Nos museus, cinemas, teatros, supermercados e outros ambientes fechados, onde o uso de máscaras é apenas recomendado — e atenção, não obrigatório —, a maioria das pessoas se sente desobrigada ao uso. Nos transportes públicos, a máscara tampouco é observada. O governo londrino começa a ser apedrejado nas ruas porque tenta evitar a volta das restrições que retardem a normalidade da economia, uma das mais poderosas do mundo.
Esse tipo de intenção governamental também aconteceu por aqui, como todos nos lembramos. Enquanto isso, a associação dos funcionários do sistema de saúde pública do Reino Unido está cobrando rigor nas cautelas para evitar o crescimento de infectados, com o inevitável colapso do sistema hospitalar — filme que já vimos no Brasil há pouco tempo.
A primeira providência londrina recomendada pelos cientistas foi a volta urgente da obrigatoriedade das máscaras, além da recomendação do trabalho remoto e a imposição de um passaporte de vacina.
País consciente e previdente, o Reino Unido determinou a seu corpo de cientistas que proceda a medidas urgentes a serem cumpridas à risca pelo governo de sua majestade — que a economia sofra, mas os súditos, não mais.
Para a Universidade de Leicester, o país errou ao suspender todas as restrições em julho último. E acrescenta com firmeza em nota — “as máscaras são intrusivas, mas são, de algum modo, fáceis de usar e manter. As pessoas devem usá-las para se proteger, independentemente de o governo obrigar seu uso, até por proteção dos demais cidadãos. E de suas próprias famílias”.

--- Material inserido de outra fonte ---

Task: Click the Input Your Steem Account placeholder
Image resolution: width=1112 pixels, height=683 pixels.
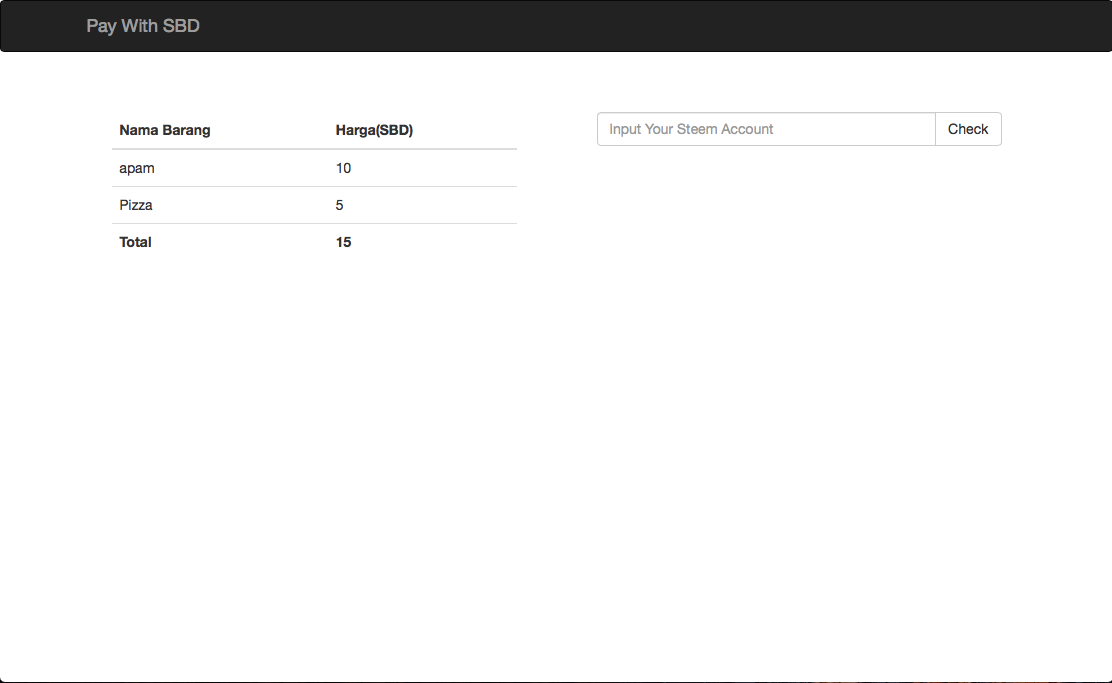Action: tap(691, 129)

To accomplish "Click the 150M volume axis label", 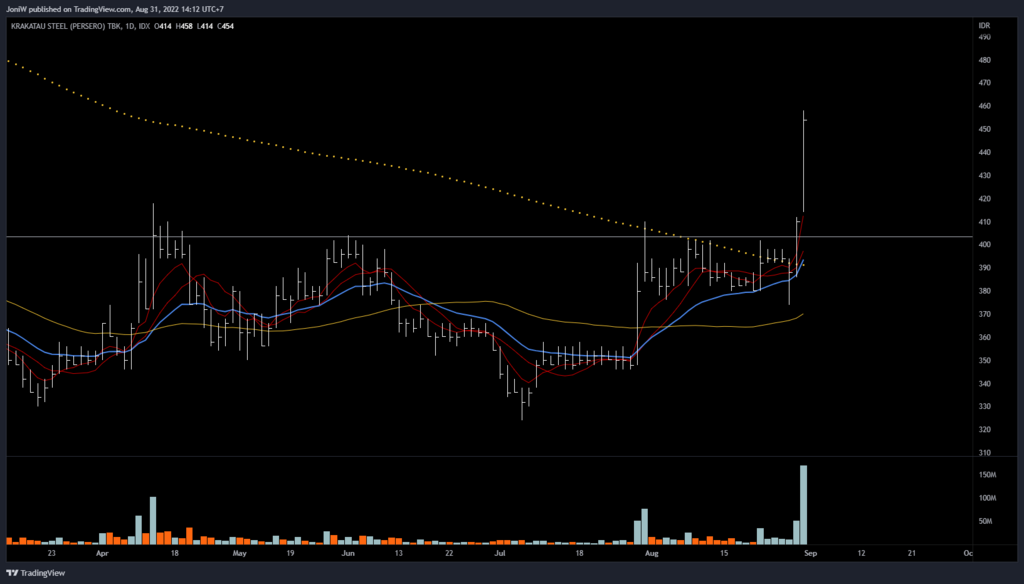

O Reino Unido, vale recordar aqui, foi o primeiro país a retomar todas as atividades econômicas. Hoje, os cidadãos se perguntam nas ruas: valeu mesmo a pena?
As universidades, como a de Oxford, são preferencialmente ouvidas como oráculos por todos os gabinetes, conservadores ou trabalhistas; e pela rainha, com certeza absoluta! A de Oxford constrangeu o Reino Unido ao afirmar ao Premier Johnson que a vantagem comparativa obtida pelos britânicos que começaram a se vacinar antes de qualquer outro país, vai se perdendo com o tempo. O fato é que a eficácia do imunizante diminui, o que abre caminhos sinistros para reinfecções em massa, a partir de outras cepas, que estão sendo ou serão descobertas.
Em resumo, os cientistas concluem, para indignação da nação, que o governo abriu todas as portas cedo demais. E recomendam acidamente: “Os cuidados rigorosos ainda serão pouco. A pandemia não acabou, e. todos, queiram ou não, temos que entender essa dolorosa verdade.”
Que isso sirva de exemplo…
Ricardo Cravo Albin é jornalista, historiador, pesquisador musical e criador do Dicionário Cravo Albin da Música Popular Brasileira, que tem mais de sete mil verbetes e referência na área musical. Acaba de lançar o livro “Pandemia e Pandemônio” (Editora Batel).